For most of the history of AI infrastructure, the conversation was about training. Getting a model to a useful checkpoint faster, cheaper, at scale. Training is the glamorous part, the research, the capability improvements, the benchmark announcements.
Inference is where the money goes. Serving a model to real users continuously is the cost that actually compounds as AI products grow up. Google built Ironwood for that reality, and it shows in the design choices.
Built for Serving, Not Just Training
Ironwood is Google’s 7th-generation custom AI chip, announced in April 2025. Every previous TPU generation was primarily a training accelerator. Ironwood is the first one Google explicitly designed around inference: high volume, low latency, efficient at scale.
The headline numbers are large enough to be meaningless without context, so here is the one that actually matters for inference workloads: 192 GB of memory per chip, with 7.37 terabytes per second of memory bandwidth. That is six times the memory capacity of the previous generation. The reason this matters is simple, large models need to fit in memory to run efficiently. Models that previously required splitting across multiple chips, with all the coordination overhead that creates, now fit on one. Fewer chips per request means lower latency and lower cost per response.
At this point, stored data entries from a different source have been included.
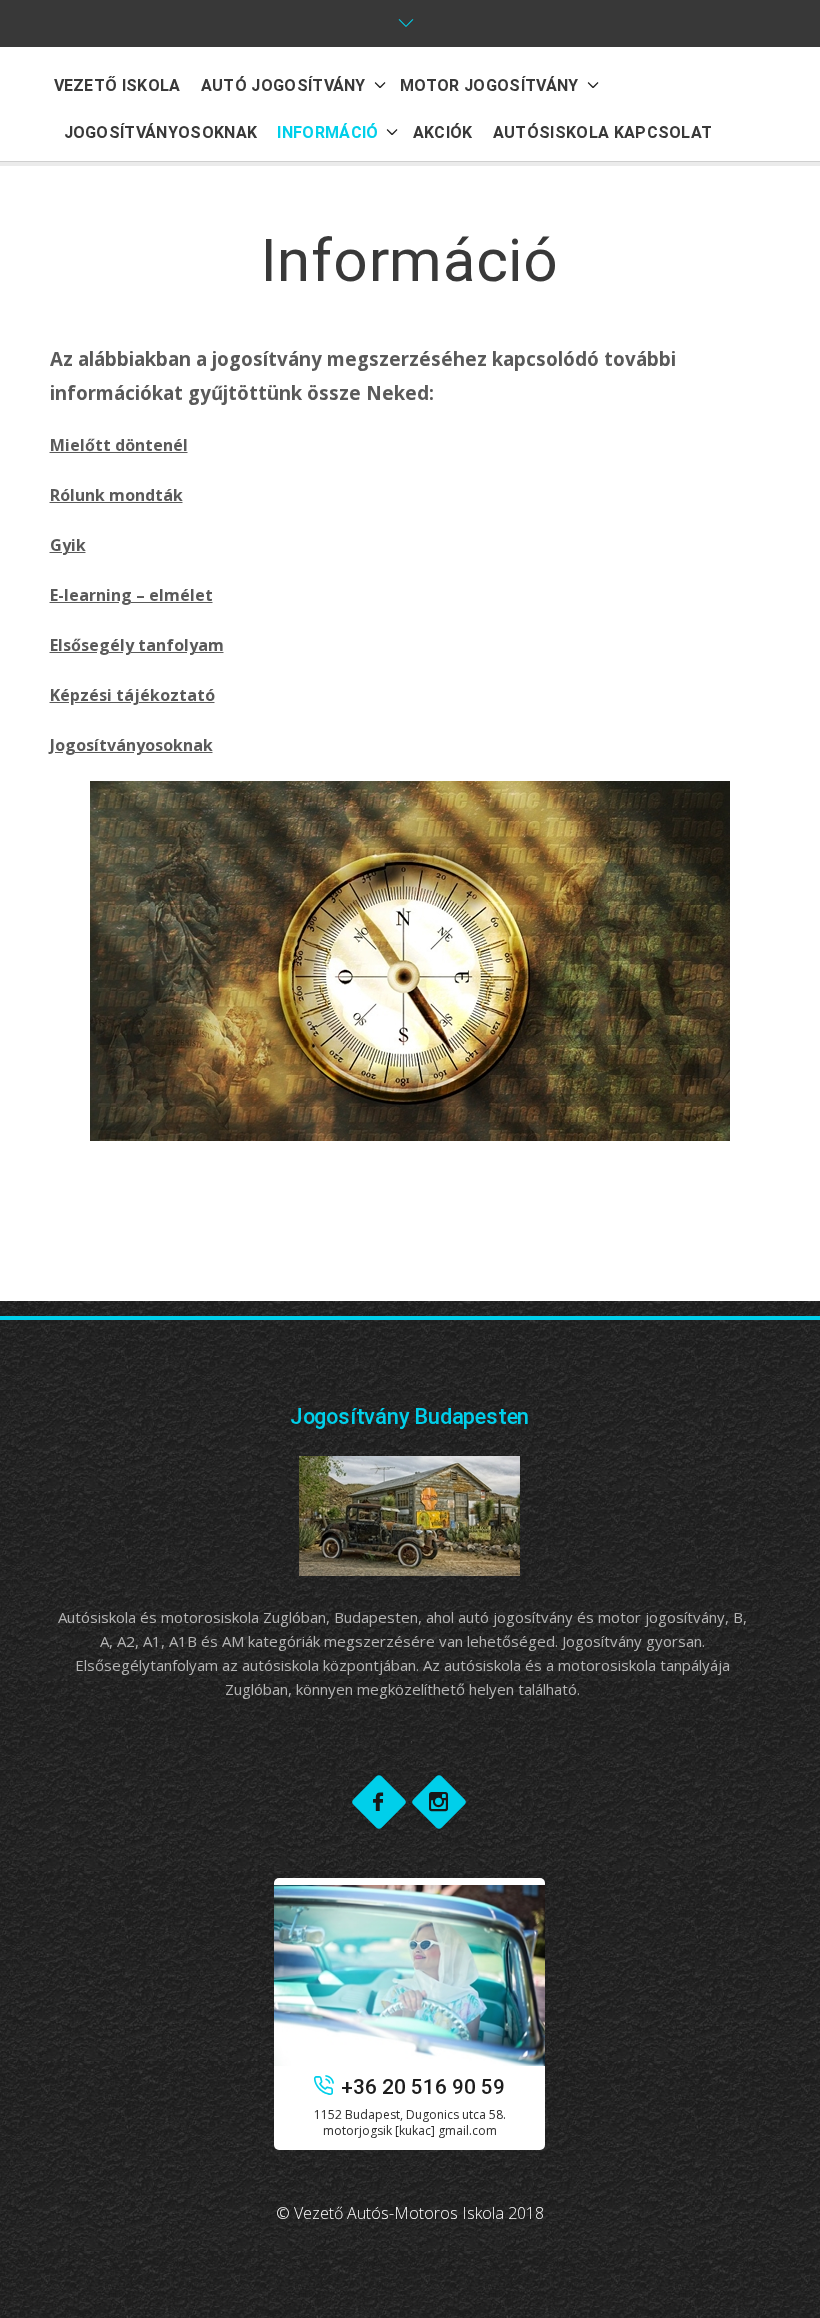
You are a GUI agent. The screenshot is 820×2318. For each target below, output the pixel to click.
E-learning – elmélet (131, 595)
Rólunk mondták (116, 495)
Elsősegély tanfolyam (137, 645)
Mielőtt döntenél (119, 445)
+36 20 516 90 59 (423, 2087)
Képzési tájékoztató (132, 695)
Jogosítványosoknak (131, 745)
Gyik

Ironwood also introduces native support for FP8, which is the numerical precision format used for quantized inference. Running models at FP8 instead of higher precision reduces memory requirements and improves throughput without significantly degrading output quality. Previous TPU generations required software workarounds to get there. Ironwood handles it in hardware.
The Economics Are the Point
Ironwood delivers twice the performance per watt of its predecessor, Trillium. At the scale where inference costs actually matter, millions of requests per day, a 2x improvement in efficiency is a meaningful reduction in infrastructure spend. It is the kind of improvement that changes whether an AI-powered feature is profitable at a given price point.
There is also a supply angle worth mentioning. NVIDIA GPU procurement at volume has involved allocation queues stretching 6 to 18 months for recent generations. Ironwood is Google-designed and Google-owned. It is available through Vertex AI without navigating third-party allocation constraints. For teams planning infrastructure scaling, that certainty has real value.
Who This Actually Affects
Ironwood matters most to teams running high-volume AI inference in production, enough volume that cost per token is a line item someone is watching. At prototype scale, compute choice barely matters. At production scale, it determines product margin.
It is also relevant for anyone working with very large models or long-context processing. The memory headroom on a single Ironwood chip changes what is feasible without multi-chip distribution complexity. And the dedicated SparseCore accelerator handles embedding-based workloads, recommendation systems, search ranking, retrieval, more efficiently than general-purpose compute.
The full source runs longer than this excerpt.